Big Prime Number

Matrix 2

Another set of numbers can be derived from the first matrix members by repetitively adding the number 6 to some of the members of the matrix. It works with the numbers 1 and 5 but this does not work on the number 3. Six is the PF of 2×3. We see that 3 is no longer a seed number for larger primes because it was used to compute the PF. This means a rule is needed to handle a prime number that was used to compute the lower PF number. The first rule is to exclude any prime number greater than 1 from the list of seed numbers that is used to compute the lower PF number for a matrix.

All of the numbers in Matrix 2 are bounded by the lower PF of 6 and the upper PF of 30. It is clear that the number 1 is always going to be part of the list of seed numbers for every single matrix. In this case 1+6 generated 7, 7+6 led to 13, 13+6 produced 19 and 19+6 yielded 25. All of the numbers in the second row can be similarly derived from the seed number 5 by adding 6 repetitively. All of the numbers in this matrix are prime except for the number 25. In Matrix 4, we will see the importance of some compound numbers. The entire matrix and the seed number column is made of number pairs that add-up to the Upper PF number of 30. These include 1+29, 7+23 etc. Below, I show Matrix 2 and the visual representation of these pairs along with Matrix 2. Also, a similar pairing exists in each row. (ex. 1+25 = 7+19 ). You will see that in all the other matrices, there are pairs of numbers in each row that add up to a common number. The common number is only common to the pairs in that row and it changes for each row. However, the extent of the symmetry of these numbers in the matrices is quite extraordinary. The second rule is that every matrix member can be computed by repeatedly adding the lower PF number to a seed number as long as the result is less than the next higher PF.

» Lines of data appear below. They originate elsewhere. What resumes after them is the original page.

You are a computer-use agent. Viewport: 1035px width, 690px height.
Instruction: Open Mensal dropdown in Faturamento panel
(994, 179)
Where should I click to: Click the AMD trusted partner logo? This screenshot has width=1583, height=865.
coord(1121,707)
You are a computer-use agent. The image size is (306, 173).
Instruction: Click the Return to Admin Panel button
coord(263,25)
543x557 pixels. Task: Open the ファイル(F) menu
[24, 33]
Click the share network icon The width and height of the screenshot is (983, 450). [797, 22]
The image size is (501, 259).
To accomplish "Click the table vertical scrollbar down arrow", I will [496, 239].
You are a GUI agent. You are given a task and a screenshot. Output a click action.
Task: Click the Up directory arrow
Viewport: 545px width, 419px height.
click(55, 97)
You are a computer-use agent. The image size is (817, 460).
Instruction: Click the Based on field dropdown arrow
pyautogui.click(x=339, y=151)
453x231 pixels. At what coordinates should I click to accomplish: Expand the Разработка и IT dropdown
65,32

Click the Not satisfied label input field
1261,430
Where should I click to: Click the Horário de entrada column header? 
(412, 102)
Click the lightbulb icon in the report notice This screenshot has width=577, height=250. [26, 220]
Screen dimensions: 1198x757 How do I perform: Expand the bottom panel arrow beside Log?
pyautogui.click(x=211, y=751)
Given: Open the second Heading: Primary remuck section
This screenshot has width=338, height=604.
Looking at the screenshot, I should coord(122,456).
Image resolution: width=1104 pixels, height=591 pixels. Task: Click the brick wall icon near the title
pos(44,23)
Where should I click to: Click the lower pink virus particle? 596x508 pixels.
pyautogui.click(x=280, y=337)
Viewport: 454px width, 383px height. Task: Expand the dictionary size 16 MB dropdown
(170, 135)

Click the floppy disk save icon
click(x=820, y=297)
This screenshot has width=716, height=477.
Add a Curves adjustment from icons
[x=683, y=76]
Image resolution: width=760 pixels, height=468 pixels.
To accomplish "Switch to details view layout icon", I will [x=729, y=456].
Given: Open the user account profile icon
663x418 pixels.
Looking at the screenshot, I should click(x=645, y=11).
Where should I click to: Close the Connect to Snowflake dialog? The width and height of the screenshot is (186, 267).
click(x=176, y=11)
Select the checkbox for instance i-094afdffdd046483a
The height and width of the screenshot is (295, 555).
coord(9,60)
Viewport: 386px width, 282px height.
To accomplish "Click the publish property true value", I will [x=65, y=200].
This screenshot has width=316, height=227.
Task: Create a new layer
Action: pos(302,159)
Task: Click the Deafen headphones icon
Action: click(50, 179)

The numbers from Matrix 2 are paired-up in the graphic and show that all of the numbers in the matrix and the seed column are used to yield 5 number pairs. Each pair sums to the Upper PF number of 30. This rather extraordinary symmetry means that numbers relatively prime to a PF occur in the exact same order when counting forward from 1 as they do counting backward from the PF number. This will have significant consequences that will be discussed in later matrices.

In September 2004, I received proof from a mathematician Dr. Jagrata Minardi, that every number relatively prime to an upper PF was the sum of a number relatively prime to the lower PF plus a multiple of the lower PF. In addition the proof showed that there exist no numbers relatively prime to the upper PF that do not satisfy this computation. This statement basically says that the set of numbers generated by the computation includes the entire set of numbers relatively prime to the upper PF. This means we have a bullet proof architectural numeric grid that can be easily computed that holds all prime numbers.

Although I have no mathematical proof regarding the symmetry of paired numbers in the matrix always adding to the upper PF number, it is clearly a fact that holds true for all matrices. If it were not a fact, then the proof provided by Dr. Minardi would not be valid.